Our data and software products are deeply intertwined. We’re a software company at our core, but our customers often need external data to maximize the value from our software. They might be interested in, for instance, using CARTO to predict risk rates by location; we can provide the tooling to complete the analysis but it often requires access to demographic, environmental or other data to inform the model.
Early on, we spent a good amount of time working with users to find this data and quickly realized that the [data] industry, in a way, was broken. The time our customers would need to spend to figure out what data was available, identify the right vendors to approach, negotiate terms and then get those data products up and running was not only painfully long; it limited what they could eventually do with our product.
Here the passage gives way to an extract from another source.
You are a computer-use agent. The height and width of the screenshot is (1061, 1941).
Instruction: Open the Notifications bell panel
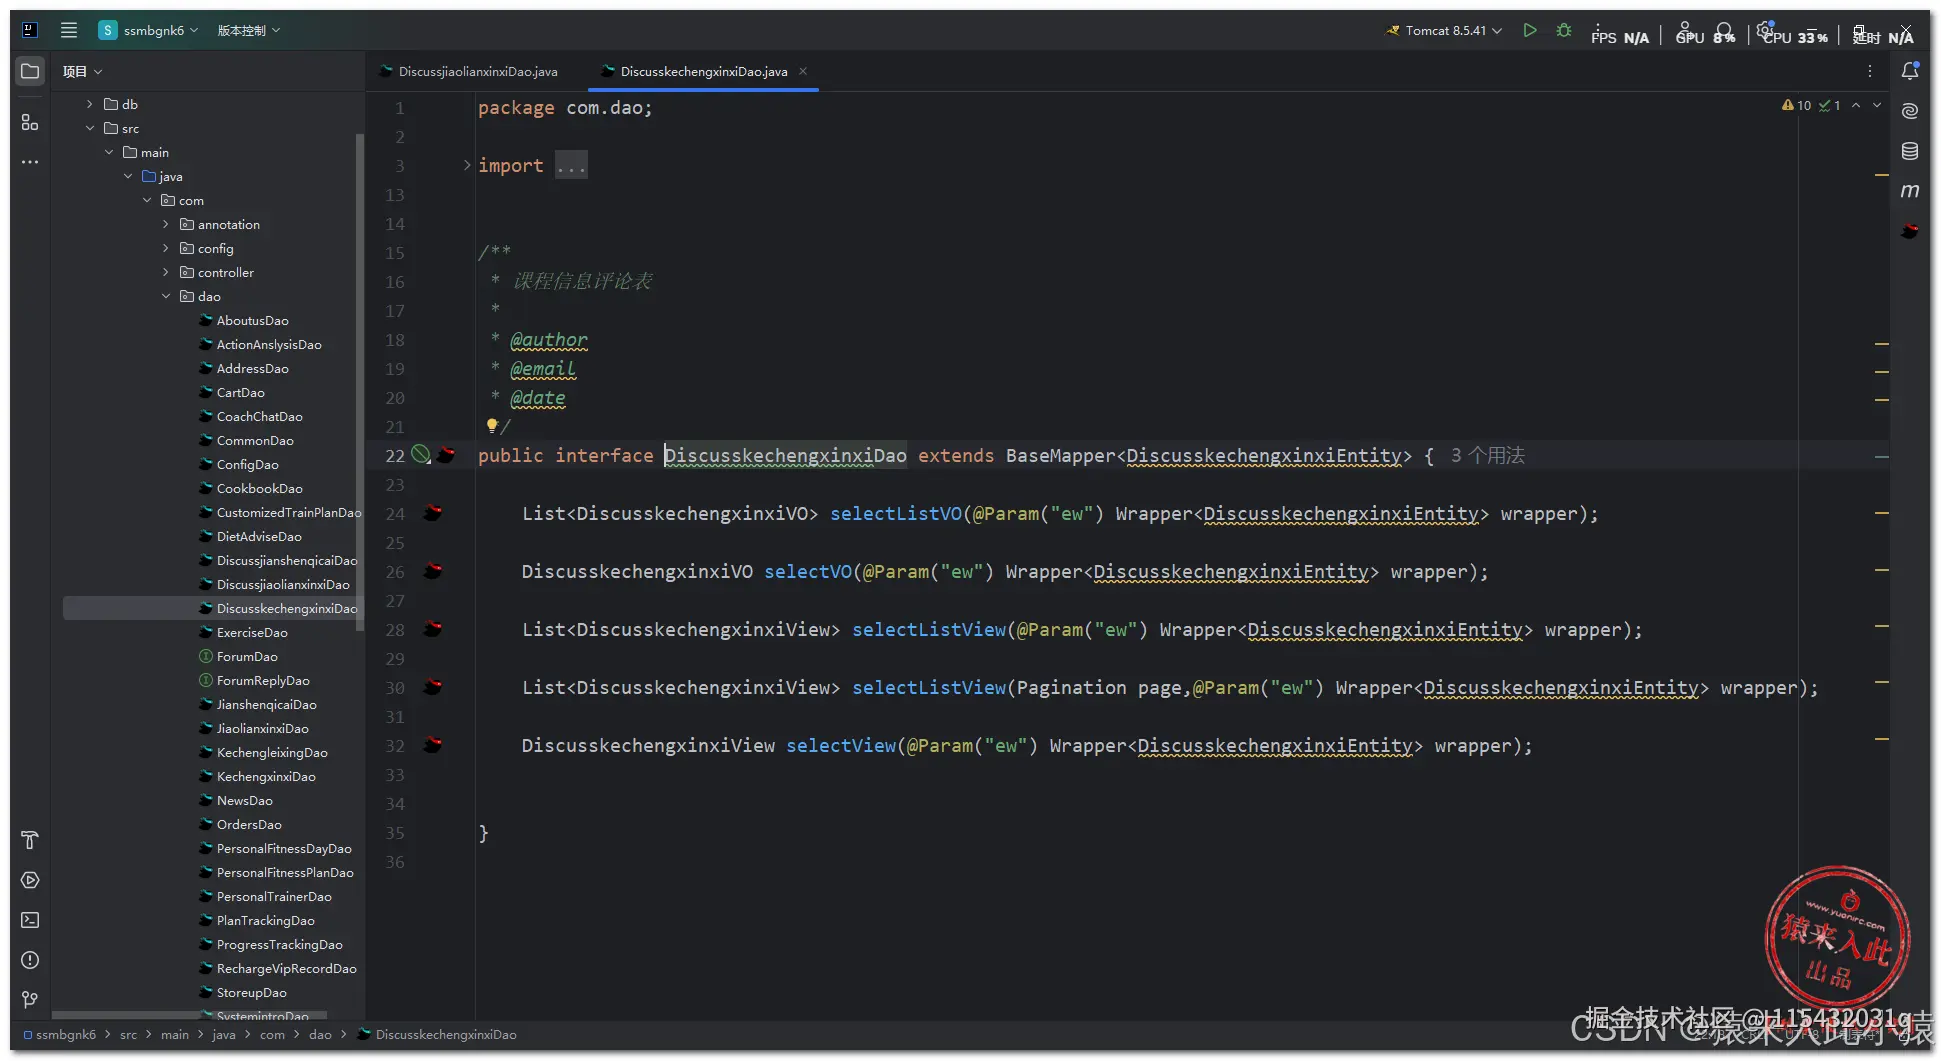pyautogui.click(x=1910, y=71)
That’s why in 2019 we launched the Data Observatory. We started with a few public and premium datasets but now offer access to over 11,000 free and paid data products.
How has the re-platforming impacted the way you bring your data products to market?
When we re-platformed in 2021, we created a new set of challenges with our data products. Before, we managed the database, so “delivery” was never an issue because the products lived in our database. But the cloud-native approach meant that our customers were now using their own data warehouses that were running into different regions of different platforms across the world. Suddenly, distribution got a lot more complicated.
Can you share a bit about the delivery experience you are looking to build for your customers?
The end goal here is for our customers to be able to start working with the data they need as quickly and with as little work on their end as possible. Part of the challenge here is not even a technical problem, per se: it has to do with the way data is bought and sold. Since data is priced based on a range of levers – including the customer and their use case – the actual purchase process requires some degree of human involvement.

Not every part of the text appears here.